Somut olayda, davacının Diyarbakır 1.Ağır Ceza Mahkemesinin 1988/137 esas sayılı dosyası ile, miras bırakan H."i ve diğer şahısları öldürmek, adam öldürmeye tam teşebbüs suçlarından yargılanıp, 7.6.1990 tarih, 1990/102 karar sayılı ilamı ile maktül Ş.ı öldürmek ve miras bırakanın da aralarında yer aldığı 4 kişiyi yaralamak suçundan mahkum olduğu ve kararın bu şekliyle kesinleştiği görülmektedir.

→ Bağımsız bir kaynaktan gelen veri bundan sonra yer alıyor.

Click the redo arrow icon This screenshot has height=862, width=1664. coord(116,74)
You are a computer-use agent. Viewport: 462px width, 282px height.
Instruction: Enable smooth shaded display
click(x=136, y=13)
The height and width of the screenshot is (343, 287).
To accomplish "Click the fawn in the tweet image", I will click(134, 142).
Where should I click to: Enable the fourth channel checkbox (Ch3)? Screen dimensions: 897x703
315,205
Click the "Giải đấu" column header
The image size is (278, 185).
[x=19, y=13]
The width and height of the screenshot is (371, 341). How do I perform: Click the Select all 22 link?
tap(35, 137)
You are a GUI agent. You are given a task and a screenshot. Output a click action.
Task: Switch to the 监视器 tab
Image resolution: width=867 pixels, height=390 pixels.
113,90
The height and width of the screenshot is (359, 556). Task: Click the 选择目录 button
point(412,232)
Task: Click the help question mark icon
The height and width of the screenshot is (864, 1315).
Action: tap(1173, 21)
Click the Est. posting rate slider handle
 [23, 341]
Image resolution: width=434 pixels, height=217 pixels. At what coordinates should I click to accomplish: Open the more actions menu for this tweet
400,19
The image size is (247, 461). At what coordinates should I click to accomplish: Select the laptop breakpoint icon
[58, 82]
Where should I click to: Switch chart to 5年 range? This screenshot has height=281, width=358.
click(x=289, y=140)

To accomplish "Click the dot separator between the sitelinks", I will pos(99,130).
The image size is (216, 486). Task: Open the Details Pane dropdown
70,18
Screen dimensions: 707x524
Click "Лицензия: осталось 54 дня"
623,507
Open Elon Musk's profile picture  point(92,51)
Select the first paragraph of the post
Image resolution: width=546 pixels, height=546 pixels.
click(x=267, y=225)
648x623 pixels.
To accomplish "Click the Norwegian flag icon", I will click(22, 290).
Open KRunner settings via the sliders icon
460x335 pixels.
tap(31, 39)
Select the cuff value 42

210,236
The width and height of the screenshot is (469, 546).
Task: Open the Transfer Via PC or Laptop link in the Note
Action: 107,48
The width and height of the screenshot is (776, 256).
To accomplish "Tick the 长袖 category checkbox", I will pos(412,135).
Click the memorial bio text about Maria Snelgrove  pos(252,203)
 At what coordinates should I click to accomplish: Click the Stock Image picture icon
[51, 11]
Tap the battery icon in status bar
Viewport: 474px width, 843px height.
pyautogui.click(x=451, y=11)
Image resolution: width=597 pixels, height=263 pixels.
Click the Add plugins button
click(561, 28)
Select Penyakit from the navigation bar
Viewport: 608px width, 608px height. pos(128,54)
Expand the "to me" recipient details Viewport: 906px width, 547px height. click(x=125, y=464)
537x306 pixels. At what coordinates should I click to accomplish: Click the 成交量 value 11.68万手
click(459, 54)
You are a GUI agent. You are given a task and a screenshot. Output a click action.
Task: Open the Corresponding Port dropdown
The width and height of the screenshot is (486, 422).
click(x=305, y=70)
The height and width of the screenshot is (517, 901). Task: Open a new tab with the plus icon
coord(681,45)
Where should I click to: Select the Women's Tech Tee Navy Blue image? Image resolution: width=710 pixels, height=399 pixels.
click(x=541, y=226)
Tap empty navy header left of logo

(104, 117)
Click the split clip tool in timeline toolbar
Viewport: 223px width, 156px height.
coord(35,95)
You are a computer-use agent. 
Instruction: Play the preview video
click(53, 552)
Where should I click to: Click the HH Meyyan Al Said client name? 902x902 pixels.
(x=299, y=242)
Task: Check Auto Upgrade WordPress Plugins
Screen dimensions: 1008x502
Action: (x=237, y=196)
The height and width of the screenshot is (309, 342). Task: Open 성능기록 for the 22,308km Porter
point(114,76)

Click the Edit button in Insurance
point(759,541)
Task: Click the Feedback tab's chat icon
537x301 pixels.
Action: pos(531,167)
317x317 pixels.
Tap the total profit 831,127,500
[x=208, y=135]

M.18.9.1998 tarihinde düzenlediği vasiyetname ile davacıya anılan yargı kararını gerekçe göstererek mirasından ıskat ettiğini açıklamıştır Ancak, davacı dosya içerisinde bulunan Bismil Sulh Hukuk Mahkemesinin 13.12.2005 tarih, 2005/614 esas, 2005/641 karar sayılı mirasçılık belgesi ile muris H. O.ın mirasçısı olarak gösterilmiştir. 4721 Sayılı Türk Medeni Yasasının 510 ve devamı hükümleri uyarınca ıskat edilen mirasçının miras bırakanın terekesinden hak elde etme olanağı yoksa da anılan veraset belgesinde davacı halen müris H. mirasçısı olarak yer almaktadır.
Hal böyle olunca, davalılara davacının davada aktif dava ehliyetinin bulunup bulunmadığının tespitinin davanın neticesine etkili bulunduğu gözetilerek yukarıda belirtilen gerekçelerle hasımlı açılacak davada davacının mirasçı olarak gösterildiği mirasçılık belgesinin vasiyet tarihi ile davacının mirasçılıktan çıkartıldığı da öne sürülmek suretiyle iptali ile yeni mirasçılık durumunu belgeleyen kararın alınması için önel verilmesi ve sonucuna göre karar verilmesi gerekirken yazılı olduğu üzere hüküm tesisi isabetsizdir. Davacının, temyiz itirazları yerindedir. Kabulü ile hükmün açıklanan nedenlerle HUMK."nun 428.maddesi gereğince BOZULMASINA, alınan peşin harcın temyiz edene geri verilmesine, 29.5.2008 tarihinde oybirliğiyle karar verildi.